The right plot above shows the CPU utilization reported by battery-historian as user-time and system-time. User-time is the amount of CPU time spent in user-mode, or outside of Android. Brave’s user-time is halved compared to Firefox, Edge, and Chrome. A similar observation is noticeable for the system-time, which is the amount of CPU time spent in Android, e.g., system calls executed by the browser as well as Android’s undergoing activity.
Ad blocking Browsers
We compared Brave’s battery consumption against several ad blocking Android browsers: Adblock Browser (1.4.0), Kiwi (Eta), Firefox (65.0) enhanced with the uBlock Origin plugin (vrs 1.18.4), and Firefox Focus (8.0.6). The below plot shows that Adblock Browser, Kiwi, and Firefox Focus achieve a similar average battery discharge (90-100mAh) which is a 20% reduction compared to vanilla browsers. Brave further reduces battery consumption by 20%, with average discharge around 80mAh, as also previously reported. While Firefox-uBlock seems more competitive (90mAh, on average), it should not be forgotten that Firefox leverages the advantage of lacking page interaction, which we estimated at an extra 15mAh.

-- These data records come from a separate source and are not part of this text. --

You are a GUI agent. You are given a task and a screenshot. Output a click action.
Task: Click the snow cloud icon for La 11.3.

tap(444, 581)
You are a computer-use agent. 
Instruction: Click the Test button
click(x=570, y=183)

Ad blocking browsers are expected to have an overall lower bandwidth consumption compared to vanilla browsers. With the exception of Kiwi, this is indeed the case and all browsers have a similar bandwidth footprint. Brave is still by far the least CPU-hungry browser (20-40% reduction), even more efficient than Firefox without web page interaction. In presence of a similar network footprint, these CPU savings are responsible for the above battery savings.
This post shows that Brave offers remarkable battery savings in Android (20-40%) compared with both vanilla browsers (Chrome, Firefox, Edge) and ad blocking browsers (Adblock Browser, Firefox equipped with the uBlock plugin, Firefox Focus, and Kiwi). .

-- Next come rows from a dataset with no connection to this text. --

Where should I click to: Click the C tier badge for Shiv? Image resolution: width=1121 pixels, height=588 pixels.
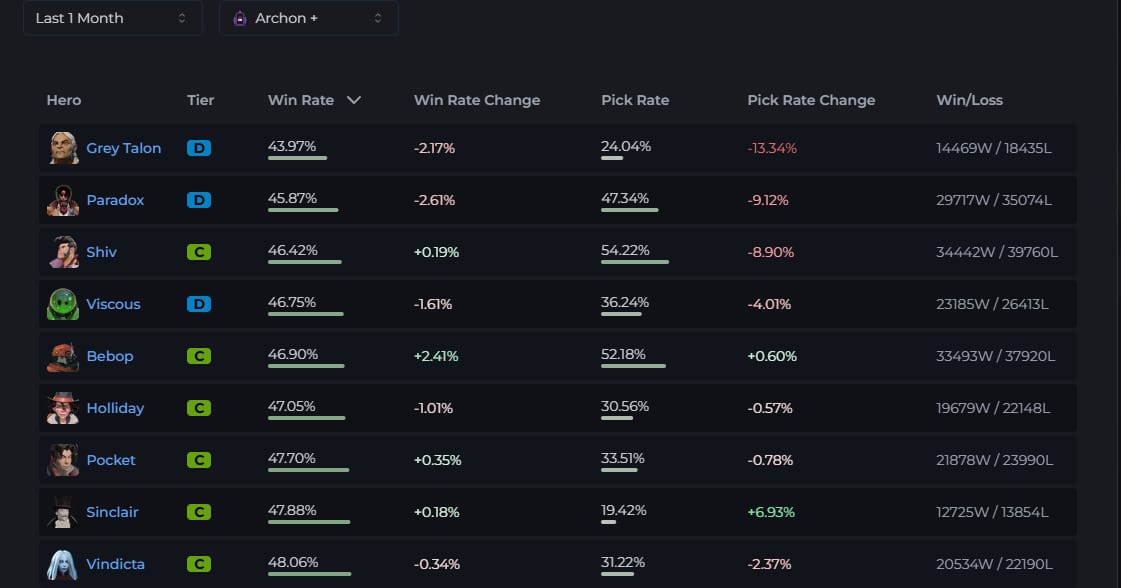(199, 252)
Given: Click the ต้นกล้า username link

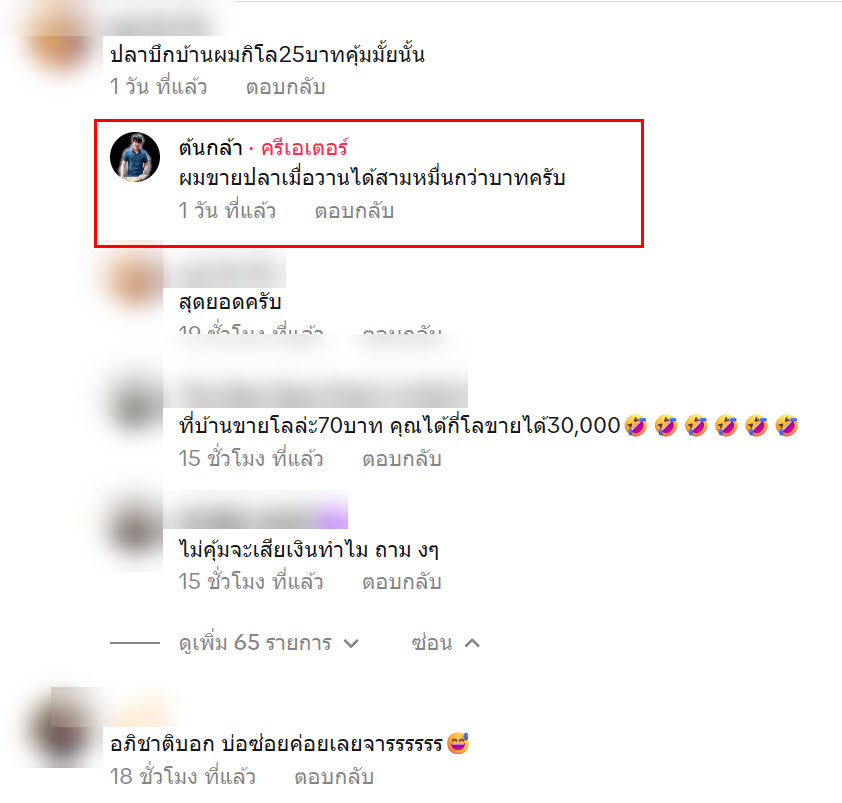Looking at the screenshot, I should 210,148.
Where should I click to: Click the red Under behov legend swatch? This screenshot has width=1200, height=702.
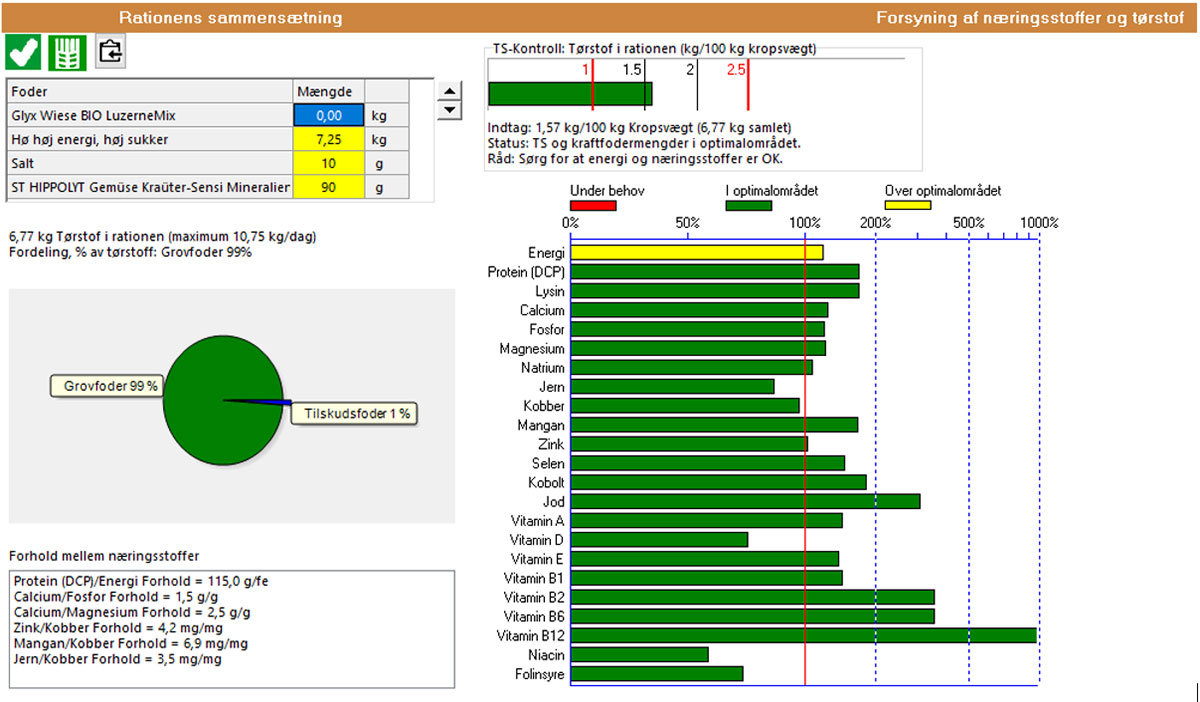coord(593,206)
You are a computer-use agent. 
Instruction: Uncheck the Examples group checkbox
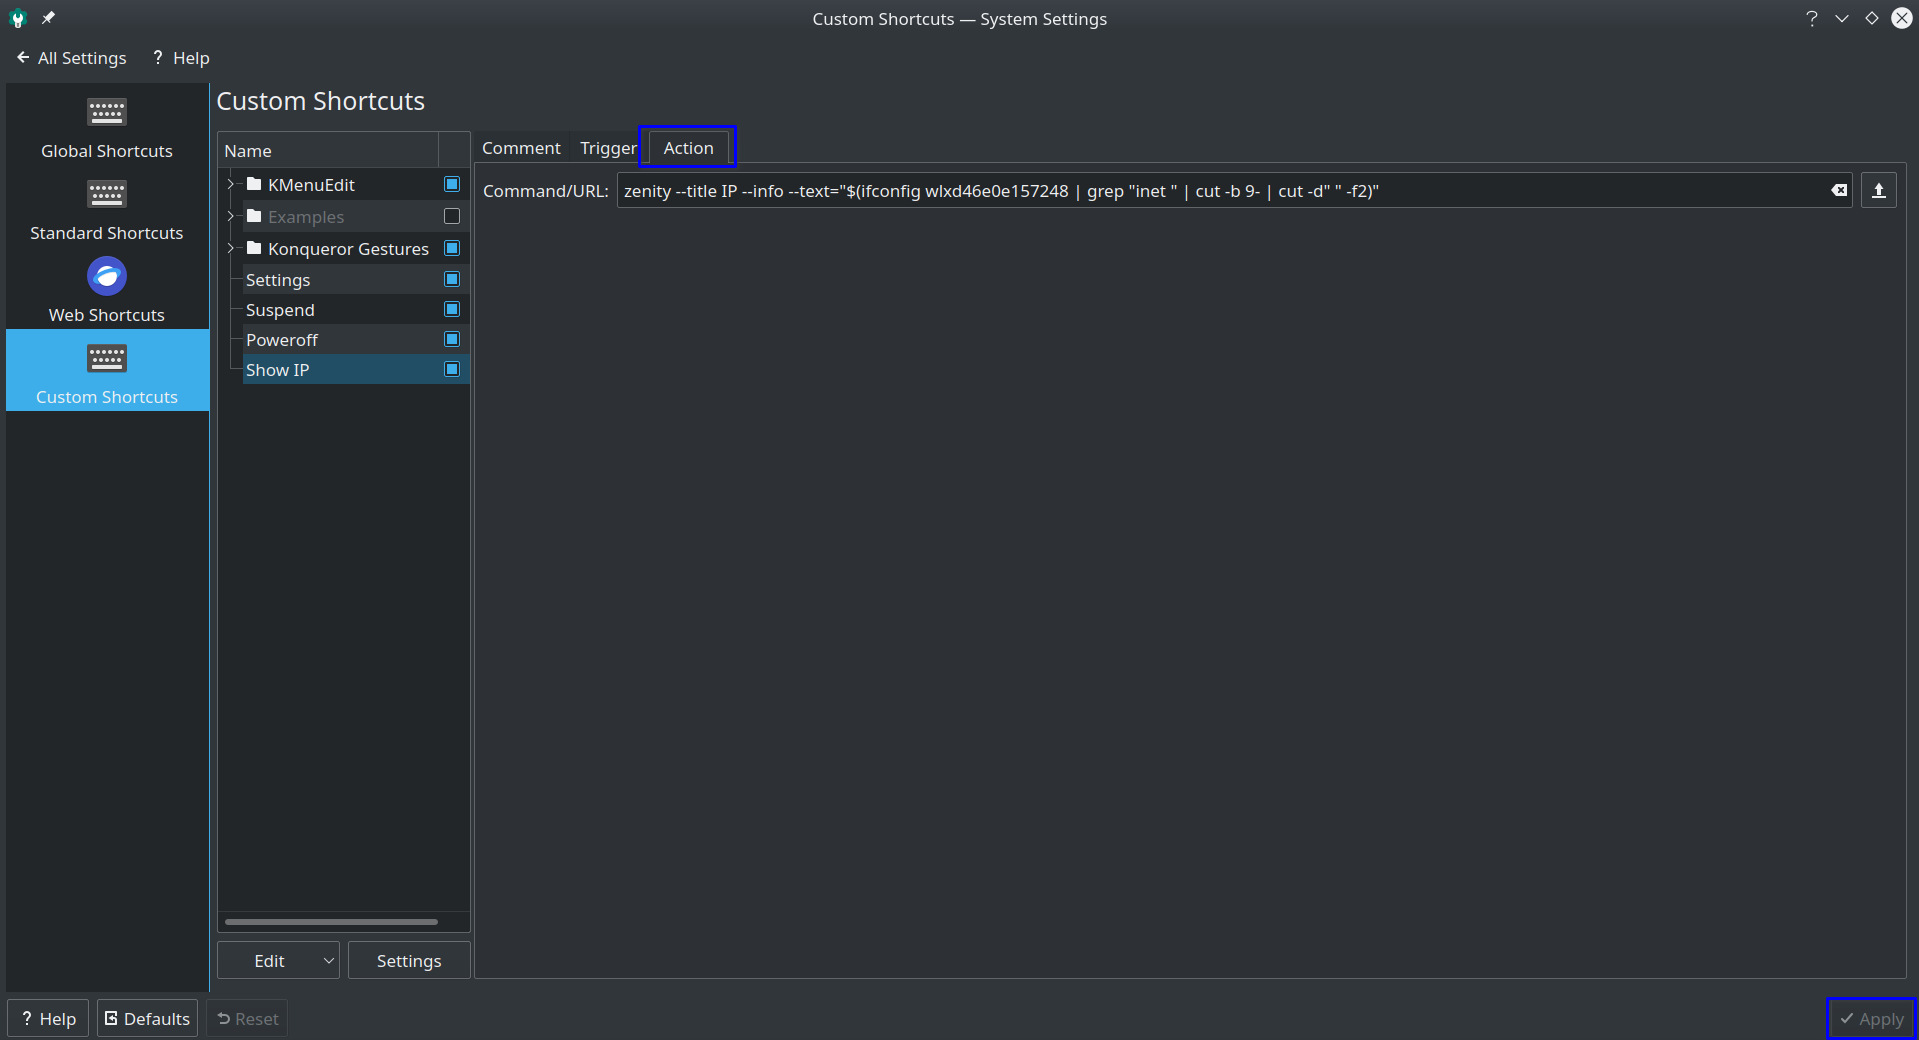point(452,216)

These results were obtained by comparing the above browsers when serving a realistic workload under the same conditions, i.e., stable wifi connection and a modern Android phone (Samsung Galaxy S9). We further investigated the root causes of the above savings and found that the bandwidth reduction provided by Brave’s aggressive ad blocking provides the main battery savings when compared to vanilla browsers. The lighter CPU footprint compared to competing ad blocking browsers is the main reason for the extra 20% battery savings we have measured for Brave.